Look in all directions after you take a shot. Behind, in front, the sides, beyond. Here is a sweet shot taken right after the picnic area. I did not have to move from my shady spot. Just zoomed in and used the hanging branches for a frame. Auto Adjust again to brighten the interior a bit and bring the rocking chairs out of the dark shadow. If auto adjust doesn’t get the look you want, play with the slider until you have something that pleases you.
Lastly, the wonderful mama and baby whale art by the play ground. This one is a little tougher. Children are usually climbing all over it and the big folks in their lives are gathered round taking pictures.
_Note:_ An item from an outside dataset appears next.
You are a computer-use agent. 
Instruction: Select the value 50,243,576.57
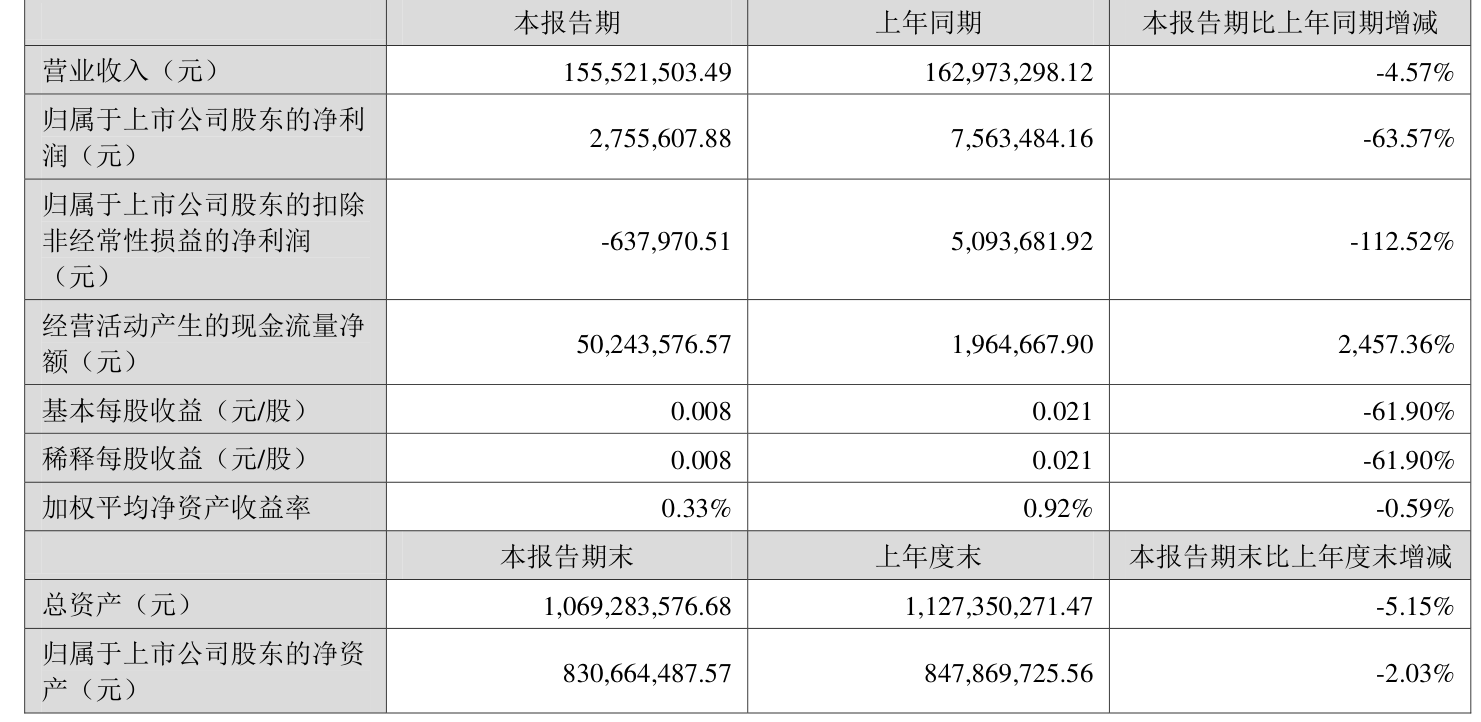[x=654, y=343]
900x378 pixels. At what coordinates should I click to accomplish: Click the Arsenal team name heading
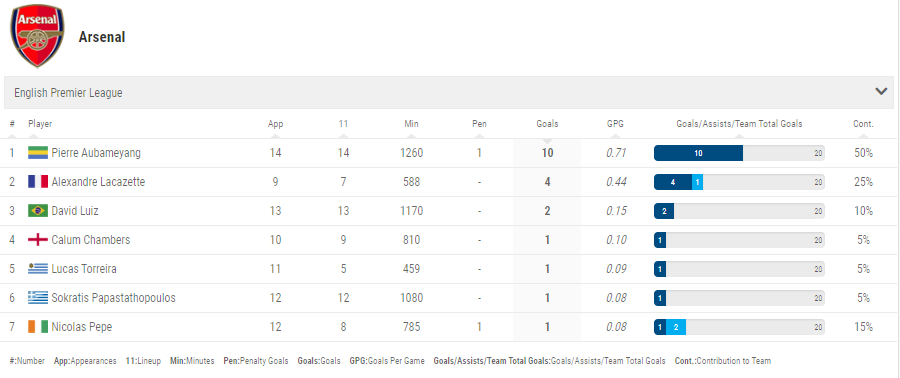coord(102,37)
I had to wait a little while – not long. While I waited, I walked all the way around paying attention to what would end up in the background of my subjects. And this, with the sea behind the sculpture was what I liked the best. More pleasant than the playground fence, for sure. And more naturally supportive of a whale’s own habitat.
So that’s it. You do not have to have expensive equipment to get wonderful images of your vacation or your home town. Your camera phone is always with you. With a little care, a little thought, your phone can take great photos. Ones you want to keep, share and be proud of. To recap all the above: 1) try for early or late in the day; 2) take a moment to study your surroundings; 3) take it close, closer, closer still; 4) take a vertical, then a horizontal; 5) take your shot, then look in all directions for the next one; 6) try to layer elements to get dimension – foreground, middle, far; 7) if you have the time, wait for your best shot; 8) make use of framing, both for sense of place and for supporting elements for your subject; 9) watch the background so it does not compete with the subject.
But the most important tip anyone can give for better photos – always – is to enjoy where you are first. Put the phone away; switch it to airplane mode! Find a place to sit and take it all in. Discover the personality, the light, the sounds, the activity or the peacefulness. What I call the local color. Find that first. Then get your phone out and record what you were just feeling. The best images are the ones that evoke a feeling. Make you want to go back there. Be there. Be in the moment. Enjoy!